2.2.2 精密度試驗 分別取濃度為 40 μg·mL-1的腺苷、蟲草素標準品，按照1.2.4色譜條件，連續進樣六次，測得腺苷和蟲草素的峰面積，計算得RSD分別為0.059%和0.141%，表明儀器的精密度良好。分別取濃度為40 μg·mL-1的葡萄糖、甘露醇標準品，按照1.2.4 測定方法，連續測定6次，記錄OD值，計算得RSD分別為0.937%和1.114%，表明儀器的精密度良好。

2.2.3 重復性試驗 取同一批樣品，精密稱取冬蟲夏草菌絲體粉6份，按照1.2.3制備供試品溶液，按照1.2.4測定條件測定腺苷、蟲草素，蟲草多糖和蟲草酸含量，計算得RSD分為1.463%，2.213%，3.672%，1.853%，證明本方法的重復性良好。

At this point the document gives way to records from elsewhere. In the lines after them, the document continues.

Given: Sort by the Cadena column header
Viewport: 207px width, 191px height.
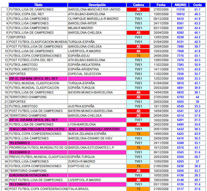Looking at the screenshot, I should (x=138, y=5).
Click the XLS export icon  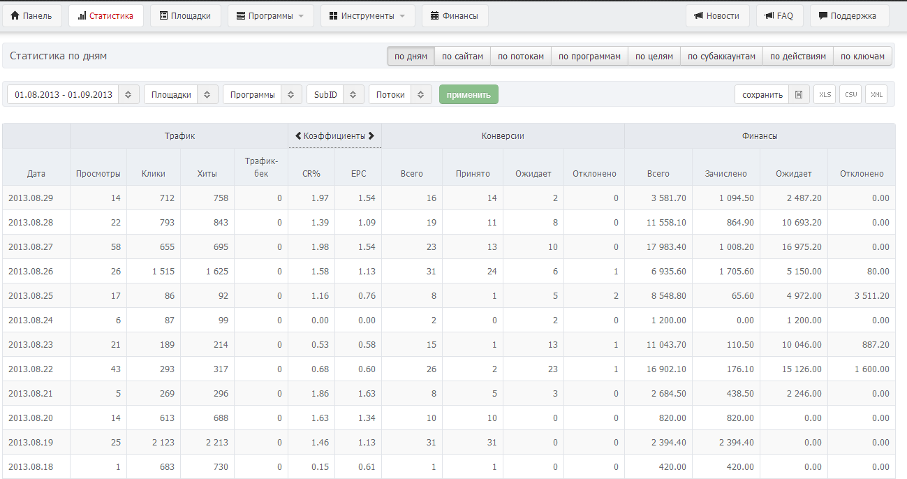[x=825, y=94]
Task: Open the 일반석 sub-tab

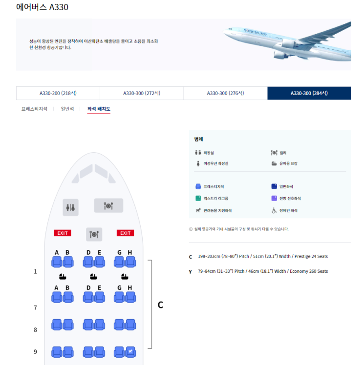Action: (x=67, y=109)
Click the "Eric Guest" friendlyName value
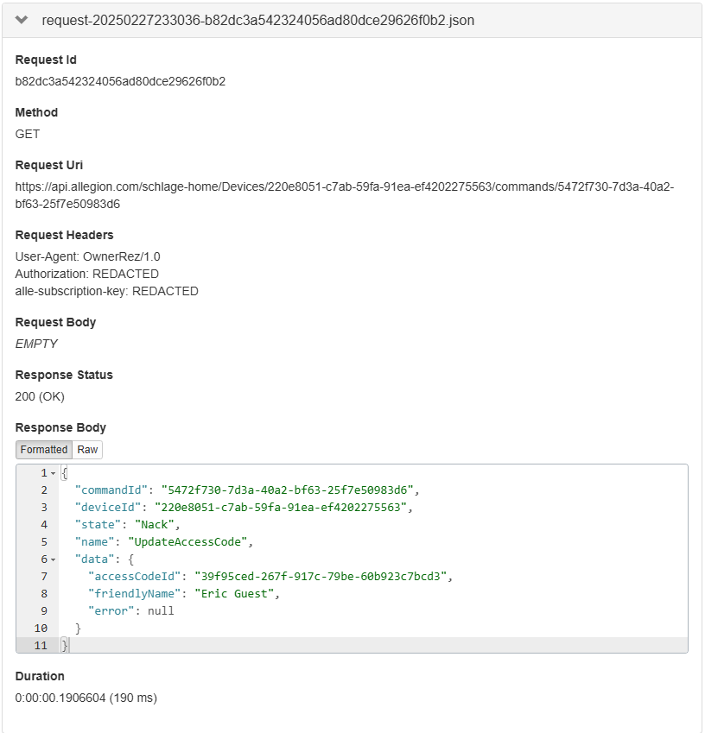705x733 pixels. pos(237,594)
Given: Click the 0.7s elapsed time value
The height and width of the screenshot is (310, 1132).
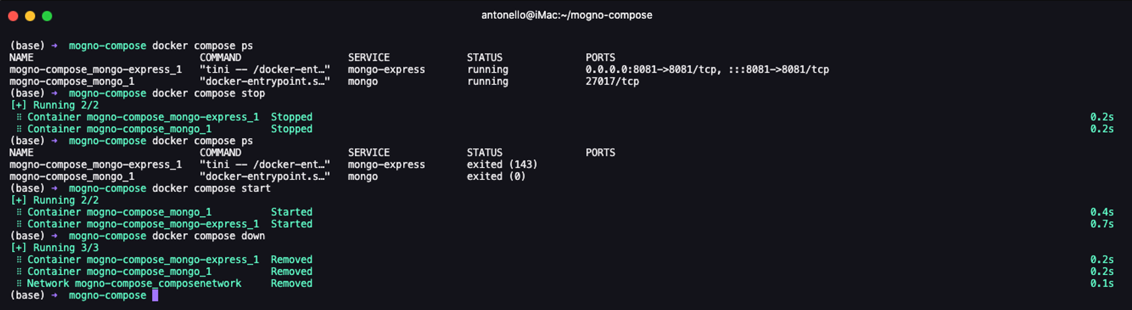Looking at the screenshot, I should pyautogui.click(x=1102, y=224).
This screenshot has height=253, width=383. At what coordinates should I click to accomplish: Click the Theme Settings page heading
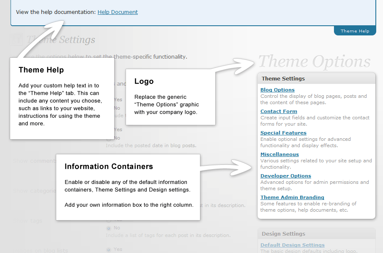coord(61,40)
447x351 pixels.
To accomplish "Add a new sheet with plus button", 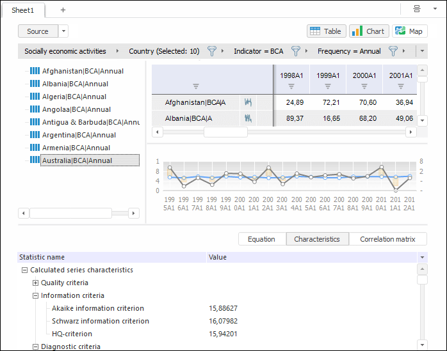I will (x=63, y=10).
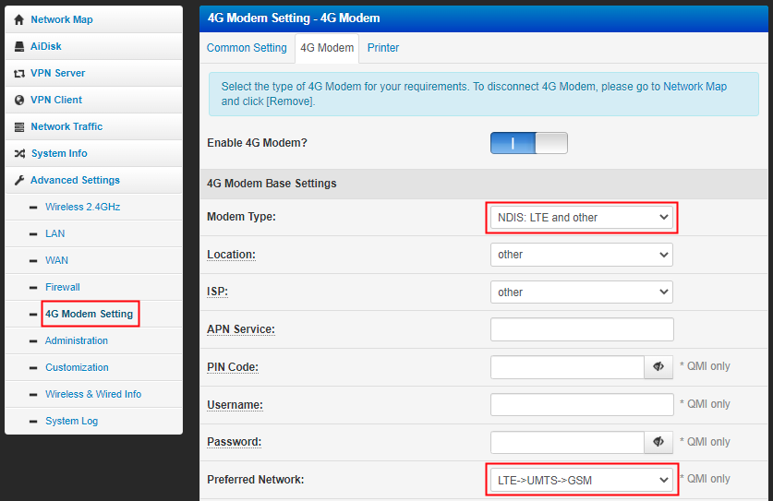Expand the Location dropdown
Screen dimensions: 773x501
point(581,255)
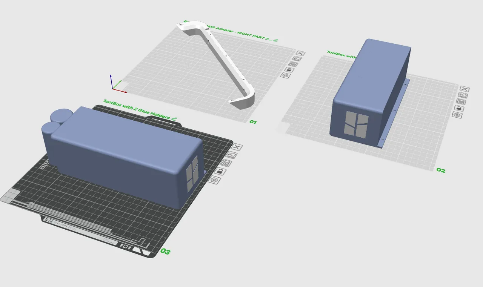Select Plate 02 by its number label
The height and width of the screenshot is (287, 483).
tap(440, 170)
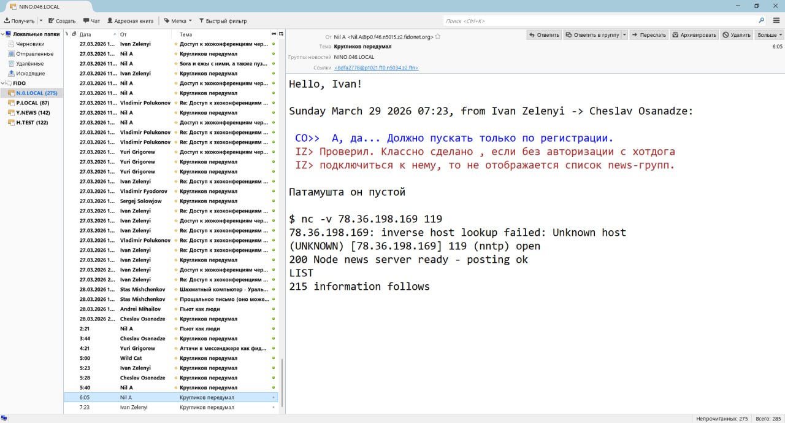Open the Адресная книга address book
This screenshot has height=423, width=785.
(x=130, y=21)
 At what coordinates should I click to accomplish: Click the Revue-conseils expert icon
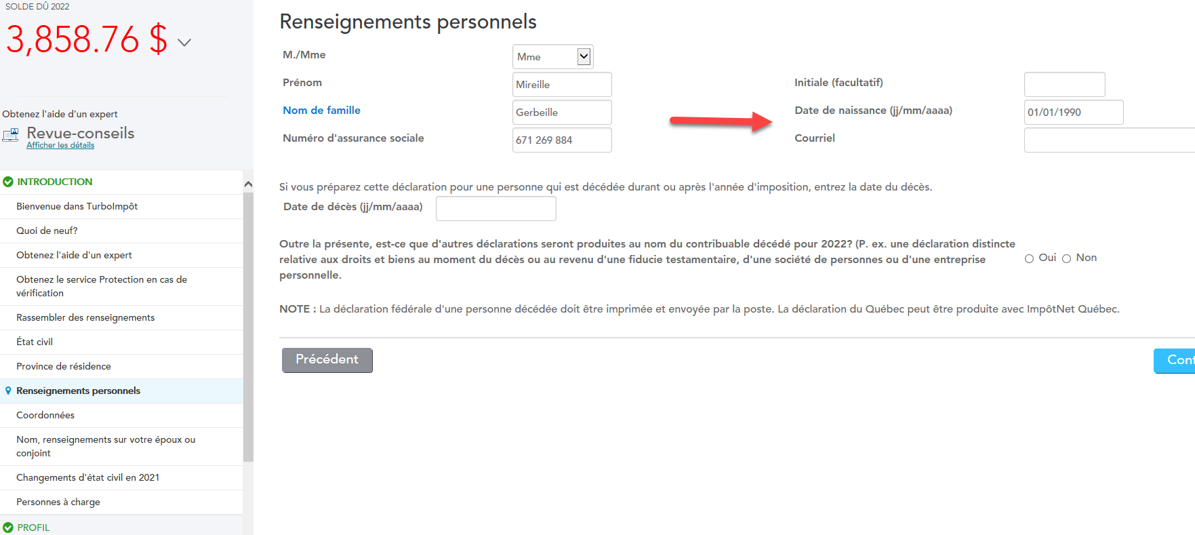point(11,134)
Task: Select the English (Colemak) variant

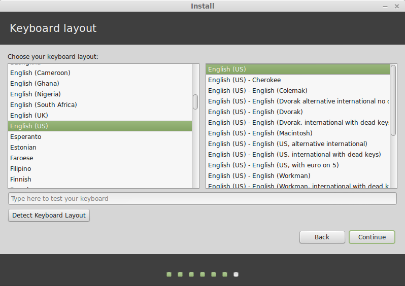Action: point(298,91)
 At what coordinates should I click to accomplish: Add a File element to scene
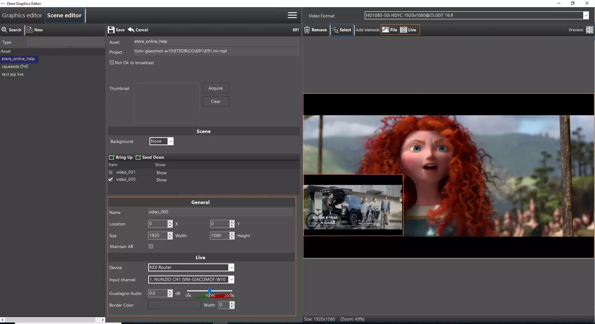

2.2.4 穩定性試驗 取冬蟲夏草菌絲體粉，按照1.2.3制備供試品溶液，按照1.2.4測定條件分別在0、2、4、6、8 h測定，記錄腺苷和蟲草素的峰面積，記錄蟲草多糖和蟲草酸的OD值，計算得腺苷、蟲草素，蟲草多糖和蟲草酸的RSD分別為6.747%，2.262%，2.969%和1.607%，證明冬蟲夏草菌絲體中的腺苷、蟲草素、蟲草多糖和蟲草酸含量在8 h內穩定。

2.2.5 蛹蟲草藥效物質產量的測定 蛹蟲草產量的變化必然引起蛹蟲草藥效物質產量的變化，本研究在測蛹蟲草產量的基礎上進而測定了不同處理組蛹蟲草菌絲體粉和市售蛹蟲草菌絲體粉中的藥效物質的含量，結果如表2～5。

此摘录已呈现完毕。